──────── Study material ────────

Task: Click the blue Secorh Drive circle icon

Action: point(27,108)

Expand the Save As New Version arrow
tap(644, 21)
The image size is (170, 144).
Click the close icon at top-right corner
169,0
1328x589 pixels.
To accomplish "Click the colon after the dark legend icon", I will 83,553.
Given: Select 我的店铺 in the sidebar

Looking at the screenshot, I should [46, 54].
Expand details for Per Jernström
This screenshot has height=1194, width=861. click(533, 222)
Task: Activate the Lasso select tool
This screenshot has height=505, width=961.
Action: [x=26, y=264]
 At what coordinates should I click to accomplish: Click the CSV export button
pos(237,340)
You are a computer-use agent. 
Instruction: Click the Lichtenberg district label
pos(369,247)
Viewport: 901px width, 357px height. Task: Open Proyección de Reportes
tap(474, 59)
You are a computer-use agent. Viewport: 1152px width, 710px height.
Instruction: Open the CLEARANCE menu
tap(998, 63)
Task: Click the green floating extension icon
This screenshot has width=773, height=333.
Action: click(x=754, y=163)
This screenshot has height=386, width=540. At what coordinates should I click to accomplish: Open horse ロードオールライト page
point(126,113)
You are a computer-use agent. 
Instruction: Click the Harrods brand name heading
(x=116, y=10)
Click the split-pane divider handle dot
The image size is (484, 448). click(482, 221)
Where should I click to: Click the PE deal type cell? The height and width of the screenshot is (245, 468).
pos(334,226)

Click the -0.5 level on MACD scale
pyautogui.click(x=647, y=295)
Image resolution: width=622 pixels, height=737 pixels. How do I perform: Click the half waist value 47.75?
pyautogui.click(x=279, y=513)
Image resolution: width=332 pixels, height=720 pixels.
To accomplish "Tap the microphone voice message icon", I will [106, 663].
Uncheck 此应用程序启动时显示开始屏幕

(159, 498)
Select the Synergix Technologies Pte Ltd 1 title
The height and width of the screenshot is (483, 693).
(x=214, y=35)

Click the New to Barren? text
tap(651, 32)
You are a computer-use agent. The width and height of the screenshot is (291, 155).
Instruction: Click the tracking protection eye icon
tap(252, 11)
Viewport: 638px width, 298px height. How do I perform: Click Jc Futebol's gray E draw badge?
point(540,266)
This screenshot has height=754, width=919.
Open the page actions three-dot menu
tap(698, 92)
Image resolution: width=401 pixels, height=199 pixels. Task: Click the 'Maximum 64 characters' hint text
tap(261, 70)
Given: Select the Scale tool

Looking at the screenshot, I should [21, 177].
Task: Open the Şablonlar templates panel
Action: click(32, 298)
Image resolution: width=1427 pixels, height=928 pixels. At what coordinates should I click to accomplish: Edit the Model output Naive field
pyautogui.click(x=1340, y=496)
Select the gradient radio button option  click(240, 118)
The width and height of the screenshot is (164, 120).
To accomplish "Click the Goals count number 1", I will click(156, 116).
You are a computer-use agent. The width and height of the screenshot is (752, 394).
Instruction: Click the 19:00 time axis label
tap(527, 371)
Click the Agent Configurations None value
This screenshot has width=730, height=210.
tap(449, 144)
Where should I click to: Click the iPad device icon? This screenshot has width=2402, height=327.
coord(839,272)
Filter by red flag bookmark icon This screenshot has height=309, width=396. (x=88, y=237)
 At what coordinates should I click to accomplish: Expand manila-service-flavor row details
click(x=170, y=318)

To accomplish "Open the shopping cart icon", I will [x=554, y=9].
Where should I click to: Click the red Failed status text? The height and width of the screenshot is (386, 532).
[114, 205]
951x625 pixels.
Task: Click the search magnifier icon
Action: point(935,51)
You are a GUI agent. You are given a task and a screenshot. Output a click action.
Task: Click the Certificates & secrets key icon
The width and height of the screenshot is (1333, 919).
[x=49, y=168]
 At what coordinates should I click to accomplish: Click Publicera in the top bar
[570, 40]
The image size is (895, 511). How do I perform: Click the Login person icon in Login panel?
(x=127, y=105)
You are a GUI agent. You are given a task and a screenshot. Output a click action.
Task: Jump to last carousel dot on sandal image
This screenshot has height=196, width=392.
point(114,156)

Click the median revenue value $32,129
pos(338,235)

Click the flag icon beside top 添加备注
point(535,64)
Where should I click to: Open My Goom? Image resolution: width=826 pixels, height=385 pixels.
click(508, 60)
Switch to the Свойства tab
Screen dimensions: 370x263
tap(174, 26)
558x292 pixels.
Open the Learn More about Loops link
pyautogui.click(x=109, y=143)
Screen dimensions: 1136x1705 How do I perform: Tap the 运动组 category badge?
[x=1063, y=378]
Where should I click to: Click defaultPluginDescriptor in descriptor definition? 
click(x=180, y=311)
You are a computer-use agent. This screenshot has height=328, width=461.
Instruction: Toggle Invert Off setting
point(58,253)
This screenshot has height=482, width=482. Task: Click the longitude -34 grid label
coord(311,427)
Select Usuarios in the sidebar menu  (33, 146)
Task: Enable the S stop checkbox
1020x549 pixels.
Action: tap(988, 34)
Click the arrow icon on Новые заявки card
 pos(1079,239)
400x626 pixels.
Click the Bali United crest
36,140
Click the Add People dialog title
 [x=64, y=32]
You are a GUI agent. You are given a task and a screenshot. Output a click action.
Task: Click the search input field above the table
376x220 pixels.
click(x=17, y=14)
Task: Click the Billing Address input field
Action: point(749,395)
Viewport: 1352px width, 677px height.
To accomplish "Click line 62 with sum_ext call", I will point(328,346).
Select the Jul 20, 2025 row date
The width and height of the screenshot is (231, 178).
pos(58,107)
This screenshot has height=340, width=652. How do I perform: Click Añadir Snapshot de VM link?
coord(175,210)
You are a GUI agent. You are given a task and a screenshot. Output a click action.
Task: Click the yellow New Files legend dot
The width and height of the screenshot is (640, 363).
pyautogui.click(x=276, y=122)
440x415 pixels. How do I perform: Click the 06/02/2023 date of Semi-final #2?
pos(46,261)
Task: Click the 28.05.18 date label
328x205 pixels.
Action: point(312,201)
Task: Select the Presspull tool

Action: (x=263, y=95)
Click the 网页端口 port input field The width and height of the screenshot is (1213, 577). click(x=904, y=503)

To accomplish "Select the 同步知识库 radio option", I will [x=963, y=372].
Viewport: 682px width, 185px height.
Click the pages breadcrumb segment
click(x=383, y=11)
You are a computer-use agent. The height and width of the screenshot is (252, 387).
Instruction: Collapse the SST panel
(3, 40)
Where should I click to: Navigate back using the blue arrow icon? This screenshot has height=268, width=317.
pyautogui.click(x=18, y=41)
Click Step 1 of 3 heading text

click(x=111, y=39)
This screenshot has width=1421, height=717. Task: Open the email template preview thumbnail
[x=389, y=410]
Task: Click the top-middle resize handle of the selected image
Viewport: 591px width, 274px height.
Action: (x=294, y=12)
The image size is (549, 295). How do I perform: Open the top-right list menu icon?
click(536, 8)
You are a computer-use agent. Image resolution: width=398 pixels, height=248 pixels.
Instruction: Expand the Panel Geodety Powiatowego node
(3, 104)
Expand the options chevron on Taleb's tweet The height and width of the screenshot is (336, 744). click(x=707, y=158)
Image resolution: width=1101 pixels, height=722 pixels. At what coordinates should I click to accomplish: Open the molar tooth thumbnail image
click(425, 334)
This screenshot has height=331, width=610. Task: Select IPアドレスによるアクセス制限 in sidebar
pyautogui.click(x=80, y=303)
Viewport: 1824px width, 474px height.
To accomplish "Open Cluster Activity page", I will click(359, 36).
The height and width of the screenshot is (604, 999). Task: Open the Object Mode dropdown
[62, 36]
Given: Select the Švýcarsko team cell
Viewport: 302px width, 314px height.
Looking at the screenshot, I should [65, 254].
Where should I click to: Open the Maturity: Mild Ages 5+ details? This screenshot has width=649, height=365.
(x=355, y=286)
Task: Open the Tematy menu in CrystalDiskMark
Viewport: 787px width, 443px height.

────────

--- Your task ---
Set down the entries again, exactly as they stand above.

--- Response to this task ---
Task: Click the blue Secorh Drive circle icon

Action: point(27,108)

Expand the Save As New Version arrow
tap(644, 21)
The image size is (170, 144).
Click the close icon at top-right corner
169,0
1328x589 pixels.
To accomplish "Click the colon after the dark legend icon", I will 83,553.
Given: Select 我的店铺 in the sidebar

Looking at the screenshot, I should [46, 54].
Expand details for Per Jernström
This screenshot has height=1194, width=861. click(533, 222)
Task: Activate the Lasso select tool
This screenshot has height=505, width=961.
Action: [x=26, y=264]
 At what coordinates should I click to accomplish: Click the CSV export button
pos(237,340)
You are a computer-use agent. 
Instruction: Click the Lichtenberg district label
pos(369,247)
Viewport: 901px width, 357px height. Task: Open Proyección de Reportes
tap(474, 59)
You are a computer-use agent. Viewport: 1152px width, 710px height.
Instruction: Open the CLEARANCE menu
tap(998, 63)
Task: Click the green floating extension icon
This screenshot has width=773, height=333.
Action: click(x=754, y=163)
This screenshot has height=386, width=540. At what coordinates should I click to accomplish: Open horse ロードオールライト page
point(126,113)
You are a computer-use agent. 
Instruction: Click the Harrods brand name heading
(x=116, y=10)
Click the split-pane divider handle dot
The image size is (484, 448). click(482, 221)
Where should I click to: Click the PE deal type cell? The height and width of the screenshot is (245, 468).
pos(334,226)

Click the -0.5 level on MACD scale
pyautogui.click(x=647, y=295)
Image resolution: width=622 pixels, height=737 pixels. How do I perform: Click the half waist value 47.75?
pyautogui.click(x=279, y=513)
Image resolution: width=332 pixels, height=720 pixels.
To accomplish "Tap the microphone voice message icon", I will [106, 663].
Uncheck 此应用程序启动时显示开始屏幕

(159, 498)
Select the Synergix Technologies Pte Ltd 1 title
The height and width of the screenshot is (483, 693).
(x=214, y=35)

Click the New to Barren? text
tap(651, 32)
You are a computer-use agent. The width and height of the screenshot is (291, 155).
Instruction: Click the tracking protection eye icon
tap(252, 11)
Viewport: 638px width, 298px height. How do I perform: Click Jc Futebol's gray E draw badge?
point(540,266)
This screenshot has height=754, width=919.
Open the page actions three-dot menu
tap(698, 92)
Image resolution: width=401 pixels, height=199 pixels. Task: Click the 'Maximum 64 characters' hint text
tap(261, 70)
Given: Select the Scale tool

Looking at the screenshot, I should [21, 177].
Task: Open the Şablonlar templates panel
Action: click(32, 298)
Image resolution: width=1427 pixels, height=928 pixels. At what coordinates should I click to accomplish: Edit the Model output Naive field
pyautogui.click(x=1340, y=496)
Select the gradient radio button option  click(240, 118)
The width and height of the screenshot is (164, 120).
To accomplish "Click the Goals count number 1", I will click(156, 116).
You are a computer-use agent. The width and height of the screenshot is (752, 394).
Instruction: Click the 19:00 time axis label
tap(527, 371)
Click the Agent Configurations None value
This screenshot has width=730, height=210.
tap(449, 144)
Where should I click to: Click the iPad device icon? This screenshot has width=2402, height=327.
coord(839,272)
Filter by red flag bookmark icon This screenshot has height=309, width=396. (x=88, y=237)
 At what coordinates should I click to accomplish: Expand manila-service-flavor row details
click(x=170, y=318)

To accomplish "Open the shopping cart icon", I will [x=554, y=9].
Where should I click to: Click the red Failed status text? The height and width of the screenshot is (386, 532).
[114, 205]
951x625 pixels.
Task: Click the search magnifier icon
Action: point(935,51)
You are a GUI agent. You are given a task and a screenshot. Output a click action.
Task: Click the Certificates & secrets key icon
The width and height of the screenshot is (1333, 919).
[x=49, y=168]
 At what coordinates should I click to accomplish: Click Publicera in the top bar
[570, 40]
The image size is (895, 511). How do I perform: Click the Login person icon in Login panel?
(x=127, y=105)
You are a GUI agent. You are given a task and a screenshot. Output a click action.
Task: Jump to last carousel dot on sandal image
This screenshot has height=196, width=392.
point(114,156)

Click the median revenue value $32,129
pos(338,235)

Click the flag icon beside top 添加备注
point(535,64)
Where should I click to: Open My Goom? Image resolution: width=826 pixels, height=385 pixels.
click(508, 60)
Switch to the Свойства tab
Screen dimensions: 370x263
tap(174, 26)
558x292 pixels.
Open the Learn More about Loops link
pyautogui.click(x=109, y=143)
Screen dimensions: 1136x1705 How do I perform: Tap the 运动组 category badge?
[x=1063, y=378]
Where should I click to: Click defaultPluginDescriptor in descriptor definition? 
click(x=180, y=311)
You are a computer-use agent. This screenshot has height=328, width=461.
Instruction: Toggle Invert Off setting
point(58,253)
This screenshot has height=482, width=482. Task: Click the longitude -34 grid label
coord(311,427)
Select Usuarios in the sidebar menu  (33, 146)
Task: Enable the S stop checkbox
1020x549 pixels.
Action: tap(988, 34)
Click the arrow icon on Новые заявки card
 pos(1079,239)
400x626 pixels.
Click the Bali United crest
36,140
Click the Add People dialog title
 [x=64, y=32]
You are a GUI agent. You are given a task and a screenshot. Output a click action.
Task: Click the search input field above the table
376x220 pixels.
click(x=17, y=14)
Task: Click the Billing Address input field
Action: point(749,395)
Viewport: 1352px width, 677px height.
To accomplish "Click line 62 with sum_ext call", I will point(328,346).
Select the Jul 20, 2025 row date
The width and height of the screenshot is (231, 178).
pos(58,107)
This screenshot has height=340, width=652. How do I perform: Click Añadir Snapshot de VM link?
coord(175,210)
You are a GUI agent. You are given a task and a screenshot. Output a click action.
Task: Click the yellow New Files legend dot
The width and height of the screenshot is (640, 363).
pyautogui.click(x=276, y=122)
440x415 pixels. How do I perform: Click the 06/02/2023 date of Semi-final #2?
pos(46,261)
Task: Click the 28.05.18 date label
328x205 pixels.
Action: point(312,201)
Task: Select the Presspull tool

Action: (x=263, y=95)
Click the 网页端口 port input field The width and height of the screenshot is (1213, 577). click(x=904, y=503)

To accomplish "Select the 同步知识库 radio option", I will [x=963, y=372].
Viewport: 682px width, 185px height.
Click the pages breadcrumb segment
click(x=383, y=11)
You are a computer-use agent. The height and width of the screenshot is (252, 387).
Instruction: Collapse the SST panel
(3, 40)
Where should I click to: Navigate back using the blue arrow icon? This screenshot has height=268, width=317.
pyautogui.click(x=18, y=41)
Click Step 1 of 3 heading text

click(x=111, y=39)
This screenshot has width=1421, height=717. Task: Open the email template preview thumbnail
[x=389, y=410]
Task: Click the top-middle resize handle of the selected image
Viewport: 591px width, 274px height.
Action: (x=294, y=12)
The image size is (549, 295). How do I perform: Open the top-right list menu icon?
click(536, 8)
You are a computer-use agent. Image resolution: width=398 pixels, height=248 pixels.
Instruction: Expand the Panel Geodety Powiatowego node
(3, 104)
Expand the options chevron on Taleb's tweet The height and width of the screenshot is (336, 744). click(x=707, y=158)
Image resolution: width=1101 pixels, height=722 pixels. At what coordinates should I click to accomplish: Open the molar tooth thumbnail image
click(425, 334)
This screenshot has height=331, width=610. Task: Select IPアドレスによるアクセス制限 in sidebar
pyautogui.click(x=80, y=303)
Viewport: 1824px width, 474px height.
To accomplish "Open Cluster Activity page", I will click(359, 36).
The height and width of the screenshot is (604, 999). Task: Open the Object Mode dropdown
[62, 36]
Given: Select the Švýcarsko team cell
Viewport: 302px width, 314px height.
Looking at the screenshot, I should [65, 254].
Where should I click to: Open the Maturity: Mild Ages 5+ details? This screenshot has width=649, height=365.
(x=355, y=286)
Task: Open the Tematy menu in CrystalDiskMark
Viewport: 787px width, 443px height.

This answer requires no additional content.